WISE Atlantic has initiated Girls Get WISE Science Retreats, one-day events in the spring, as well as a week-long Girls Get WISE Science Summer Camp. Both events enable hands-on learning by doing experiments and learning about science careers.
In the most recent Girls Get WISE Science Summer Camp, 24 junior-high school girls learned about biology, engineering, entrepreneurship and computer programming. On the first day of camp, girls breed and hatch zebrafish then watch their growth and development throughout the week, learning how to identify different growth stages. In the process, they also learn how to confidently use a microscope and other lab equipment.
During the camp, girls also learn about many other topics; programming interactive invitations for the open house, performing DNA extractions from fruit, designing and constructing bridges and towers, making sense of supermarket labels, and the connections between art and science.
“Our science camp provides a unique opportunity for junior-high school girls to get excited about science and to meet women in science-related fields face-to-face,” says Dr. Franz-Odendaal. “They are so comfortable in the lab now; they know exactly what they are doing.”
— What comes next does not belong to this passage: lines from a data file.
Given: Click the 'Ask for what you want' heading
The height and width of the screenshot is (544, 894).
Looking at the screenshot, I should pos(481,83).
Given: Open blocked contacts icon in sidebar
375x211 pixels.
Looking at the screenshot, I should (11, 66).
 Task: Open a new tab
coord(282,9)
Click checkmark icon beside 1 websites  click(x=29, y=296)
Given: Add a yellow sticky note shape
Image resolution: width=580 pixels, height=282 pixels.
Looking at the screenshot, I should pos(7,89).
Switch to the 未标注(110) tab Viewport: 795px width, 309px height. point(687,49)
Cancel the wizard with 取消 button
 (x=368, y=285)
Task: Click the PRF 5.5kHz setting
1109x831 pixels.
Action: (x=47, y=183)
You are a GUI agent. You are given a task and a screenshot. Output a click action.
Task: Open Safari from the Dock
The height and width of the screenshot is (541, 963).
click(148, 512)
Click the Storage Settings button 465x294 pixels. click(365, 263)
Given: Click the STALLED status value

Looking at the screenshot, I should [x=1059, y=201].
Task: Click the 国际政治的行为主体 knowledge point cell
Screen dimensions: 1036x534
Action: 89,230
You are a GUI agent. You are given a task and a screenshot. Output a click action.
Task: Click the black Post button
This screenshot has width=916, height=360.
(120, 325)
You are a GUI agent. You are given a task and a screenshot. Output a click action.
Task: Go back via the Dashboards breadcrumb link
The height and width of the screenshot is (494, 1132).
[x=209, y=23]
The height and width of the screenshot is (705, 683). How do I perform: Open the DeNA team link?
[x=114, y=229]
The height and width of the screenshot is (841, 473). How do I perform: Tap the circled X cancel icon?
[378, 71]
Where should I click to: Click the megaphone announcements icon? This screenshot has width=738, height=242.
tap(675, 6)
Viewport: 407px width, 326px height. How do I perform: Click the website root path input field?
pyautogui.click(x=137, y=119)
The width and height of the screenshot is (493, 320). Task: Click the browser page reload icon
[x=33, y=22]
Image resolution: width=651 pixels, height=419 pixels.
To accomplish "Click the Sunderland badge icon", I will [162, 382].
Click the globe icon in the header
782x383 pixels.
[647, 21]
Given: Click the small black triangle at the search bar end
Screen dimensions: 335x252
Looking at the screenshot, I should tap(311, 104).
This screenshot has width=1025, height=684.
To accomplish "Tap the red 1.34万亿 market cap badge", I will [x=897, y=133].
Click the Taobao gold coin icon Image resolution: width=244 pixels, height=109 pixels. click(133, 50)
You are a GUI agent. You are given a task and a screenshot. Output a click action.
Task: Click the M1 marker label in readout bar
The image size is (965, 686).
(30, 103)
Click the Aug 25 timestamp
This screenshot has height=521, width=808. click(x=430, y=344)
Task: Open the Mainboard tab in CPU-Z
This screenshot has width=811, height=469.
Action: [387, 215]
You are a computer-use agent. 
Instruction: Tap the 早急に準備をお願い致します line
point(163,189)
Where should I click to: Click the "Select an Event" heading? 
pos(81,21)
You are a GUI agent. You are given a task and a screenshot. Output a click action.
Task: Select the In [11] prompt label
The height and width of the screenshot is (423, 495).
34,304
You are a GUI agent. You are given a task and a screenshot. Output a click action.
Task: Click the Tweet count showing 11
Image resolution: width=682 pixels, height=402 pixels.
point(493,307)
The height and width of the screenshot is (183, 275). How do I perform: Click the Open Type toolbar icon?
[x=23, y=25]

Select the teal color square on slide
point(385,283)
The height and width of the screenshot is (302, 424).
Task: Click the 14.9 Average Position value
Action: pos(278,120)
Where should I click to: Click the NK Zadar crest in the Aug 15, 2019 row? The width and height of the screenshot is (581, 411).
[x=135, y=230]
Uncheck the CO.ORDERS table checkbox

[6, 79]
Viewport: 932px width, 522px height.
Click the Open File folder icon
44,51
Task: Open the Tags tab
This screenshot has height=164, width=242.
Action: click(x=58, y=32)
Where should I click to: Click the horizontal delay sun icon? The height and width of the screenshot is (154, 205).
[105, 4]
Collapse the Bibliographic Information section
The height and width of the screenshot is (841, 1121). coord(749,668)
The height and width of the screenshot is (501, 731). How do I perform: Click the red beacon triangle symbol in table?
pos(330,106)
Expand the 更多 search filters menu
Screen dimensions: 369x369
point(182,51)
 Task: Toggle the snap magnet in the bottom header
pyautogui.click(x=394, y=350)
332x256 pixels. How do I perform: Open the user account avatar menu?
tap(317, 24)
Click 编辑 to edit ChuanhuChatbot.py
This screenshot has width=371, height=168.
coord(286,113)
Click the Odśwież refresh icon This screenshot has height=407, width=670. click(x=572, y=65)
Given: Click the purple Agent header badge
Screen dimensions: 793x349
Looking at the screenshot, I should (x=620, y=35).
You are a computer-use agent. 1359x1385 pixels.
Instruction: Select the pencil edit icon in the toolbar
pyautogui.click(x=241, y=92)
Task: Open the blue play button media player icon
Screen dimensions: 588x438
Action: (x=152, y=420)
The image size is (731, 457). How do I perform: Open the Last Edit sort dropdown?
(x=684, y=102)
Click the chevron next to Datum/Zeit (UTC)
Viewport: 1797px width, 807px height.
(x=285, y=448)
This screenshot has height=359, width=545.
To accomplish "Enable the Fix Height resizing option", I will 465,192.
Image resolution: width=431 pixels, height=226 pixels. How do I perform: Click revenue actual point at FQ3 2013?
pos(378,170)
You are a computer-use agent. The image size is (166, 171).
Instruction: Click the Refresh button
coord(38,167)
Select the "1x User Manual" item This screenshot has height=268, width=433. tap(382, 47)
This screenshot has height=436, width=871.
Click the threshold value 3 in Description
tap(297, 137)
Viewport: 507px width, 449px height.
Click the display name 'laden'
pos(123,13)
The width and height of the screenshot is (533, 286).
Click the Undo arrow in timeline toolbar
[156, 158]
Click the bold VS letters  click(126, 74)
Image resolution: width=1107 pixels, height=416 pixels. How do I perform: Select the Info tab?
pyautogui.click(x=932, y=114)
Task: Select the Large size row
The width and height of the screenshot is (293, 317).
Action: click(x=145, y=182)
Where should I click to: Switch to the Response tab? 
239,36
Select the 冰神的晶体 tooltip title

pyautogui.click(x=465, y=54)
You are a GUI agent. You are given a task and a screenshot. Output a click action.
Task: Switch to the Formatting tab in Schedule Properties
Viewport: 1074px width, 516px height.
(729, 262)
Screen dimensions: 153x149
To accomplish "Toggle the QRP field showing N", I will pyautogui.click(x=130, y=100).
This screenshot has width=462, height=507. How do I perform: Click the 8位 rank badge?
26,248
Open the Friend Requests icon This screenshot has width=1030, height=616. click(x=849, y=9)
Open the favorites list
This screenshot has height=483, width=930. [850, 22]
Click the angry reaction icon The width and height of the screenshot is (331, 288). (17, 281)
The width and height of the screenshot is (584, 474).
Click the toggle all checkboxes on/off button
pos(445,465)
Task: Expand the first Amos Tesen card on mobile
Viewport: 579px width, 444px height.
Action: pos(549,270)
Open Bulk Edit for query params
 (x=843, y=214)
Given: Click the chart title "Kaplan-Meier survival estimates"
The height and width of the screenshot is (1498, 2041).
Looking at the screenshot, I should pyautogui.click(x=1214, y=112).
It shows! Within a few minutes of entering the lab, four junior-high girls had on their lab coats and their fish in a petri dish with their microscope set-up; ready to show representatives from Techsploration how their fish had grown and their stage of development.
“It’s a really exciting, well thought-out, and fun camp,” says Molly Murray, a grade eight student attending the Science Summer Camp for the second time. “You don’t have to be strong in math or science to be in the camp, but it makes it seem so cool that you want to learn about it. I learned a lot of things; I didn’t know there were so many science and math careers.”